Hello World in Different 'Languages' - cosmok
http://usynk.com
I am interested in learning different computer languages and I know that I would not have the time to learn them all by reading books. I am guessing a lot of people in Hacker News would feel the same. So I created Usynk (USynchronize) using Pligg, where people can submit their code, link to a demo and a brief explanation of the code in the language of their choice.We will start from the basic "Hello World" app to more complex ones as time passes by. Users vote on the best submissions (for that particular 'step') and we will move on to the next -slightly more complex example (which would build upon on the previous example), which again gets voted, and it continues until we feel comfortable with that particular language.The example codes are to be submitted with the agreement that it could be used by anyone for doing anything, completely free.
What better place to link to this site than at Hacker News?

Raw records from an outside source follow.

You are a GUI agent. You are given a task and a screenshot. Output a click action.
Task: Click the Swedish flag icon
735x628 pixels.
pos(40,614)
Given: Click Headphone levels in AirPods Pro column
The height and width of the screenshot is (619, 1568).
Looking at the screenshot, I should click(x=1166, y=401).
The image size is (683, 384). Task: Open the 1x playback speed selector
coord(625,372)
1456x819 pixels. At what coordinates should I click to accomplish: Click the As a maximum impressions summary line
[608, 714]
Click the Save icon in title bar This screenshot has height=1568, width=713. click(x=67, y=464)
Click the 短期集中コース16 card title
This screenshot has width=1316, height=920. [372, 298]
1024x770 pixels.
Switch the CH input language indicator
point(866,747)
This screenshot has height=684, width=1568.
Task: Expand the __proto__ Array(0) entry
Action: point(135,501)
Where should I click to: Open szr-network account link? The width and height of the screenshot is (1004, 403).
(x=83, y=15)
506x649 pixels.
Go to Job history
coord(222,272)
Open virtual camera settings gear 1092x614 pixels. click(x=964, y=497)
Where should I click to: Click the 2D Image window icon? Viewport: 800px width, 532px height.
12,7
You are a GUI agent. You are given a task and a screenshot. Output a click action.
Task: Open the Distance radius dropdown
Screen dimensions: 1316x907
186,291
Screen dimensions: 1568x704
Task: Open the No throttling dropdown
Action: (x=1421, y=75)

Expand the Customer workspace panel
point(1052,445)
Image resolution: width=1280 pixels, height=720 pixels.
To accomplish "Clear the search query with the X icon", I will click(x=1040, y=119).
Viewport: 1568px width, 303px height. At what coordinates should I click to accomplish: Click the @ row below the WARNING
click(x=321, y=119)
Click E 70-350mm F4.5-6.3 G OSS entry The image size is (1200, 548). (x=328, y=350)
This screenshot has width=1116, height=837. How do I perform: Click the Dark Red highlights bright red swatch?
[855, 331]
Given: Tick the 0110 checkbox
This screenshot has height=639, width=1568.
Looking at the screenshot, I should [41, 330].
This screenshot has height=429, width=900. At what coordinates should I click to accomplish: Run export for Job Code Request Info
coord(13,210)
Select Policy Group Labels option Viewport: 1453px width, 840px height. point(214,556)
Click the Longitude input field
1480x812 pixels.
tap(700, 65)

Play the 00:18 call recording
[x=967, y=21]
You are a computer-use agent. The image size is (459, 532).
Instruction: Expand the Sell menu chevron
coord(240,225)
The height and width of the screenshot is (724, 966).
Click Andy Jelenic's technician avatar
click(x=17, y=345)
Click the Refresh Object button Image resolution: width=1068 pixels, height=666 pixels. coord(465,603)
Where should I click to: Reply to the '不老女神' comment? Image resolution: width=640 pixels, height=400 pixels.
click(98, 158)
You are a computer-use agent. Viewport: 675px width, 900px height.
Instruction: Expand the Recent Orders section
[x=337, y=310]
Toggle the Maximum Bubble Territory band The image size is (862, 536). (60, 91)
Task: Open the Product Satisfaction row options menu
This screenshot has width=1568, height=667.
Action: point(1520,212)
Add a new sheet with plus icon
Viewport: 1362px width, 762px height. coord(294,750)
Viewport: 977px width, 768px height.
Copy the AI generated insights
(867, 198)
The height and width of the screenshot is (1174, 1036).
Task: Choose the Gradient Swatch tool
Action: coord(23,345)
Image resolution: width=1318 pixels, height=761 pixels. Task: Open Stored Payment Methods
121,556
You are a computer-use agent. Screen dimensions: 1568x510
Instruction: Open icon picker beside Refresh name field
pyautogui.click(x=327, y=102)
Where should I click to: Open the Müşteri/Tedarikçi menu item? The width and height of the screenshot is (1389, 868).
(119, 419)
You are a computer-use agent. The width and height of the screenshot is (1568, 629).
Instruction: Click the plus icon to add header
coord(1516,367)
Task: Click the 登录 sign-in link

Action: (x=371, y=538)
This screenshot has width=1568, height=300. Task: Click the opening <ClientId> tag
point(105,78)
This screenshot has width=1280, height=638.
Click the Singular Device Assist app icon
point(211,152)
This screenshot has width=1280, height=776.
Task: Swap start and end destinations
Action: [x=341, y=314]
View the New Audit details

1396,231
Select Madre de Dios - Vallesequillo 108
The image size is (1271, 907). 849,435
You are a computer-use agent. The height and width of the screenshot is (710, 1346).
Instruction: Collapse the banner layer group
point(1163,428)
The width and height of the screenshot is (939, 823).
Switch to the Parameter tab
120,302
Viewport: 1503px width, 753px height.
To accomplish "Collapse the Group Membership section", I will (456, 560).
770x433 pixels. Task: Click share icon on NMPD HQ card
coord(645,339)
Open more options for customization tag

C'mon guys, let us see why you like your language so much?
======
cosmok
The best way to learn, in my opinion, is by learning through examples. Usynk
allows you to submit and view; examples, demos and codes created by the best.
And in true Web2.0 fashion, Usync allows you to vote on the best example.

Also, learning occurs in a series of steps, so, at Usynk, we start with the
basic examples and move on to the more advanced ones as time passes by. Users
decide what set of examples are relevant/informative for that particular step
and users also decide when we are ready to move to the next step. The ones
with maximum votes are selected as winner for that particular step.

What could be a better place than Hacker News to announce the site.Please
contribute your code (which you agree to give away for free) and a demo.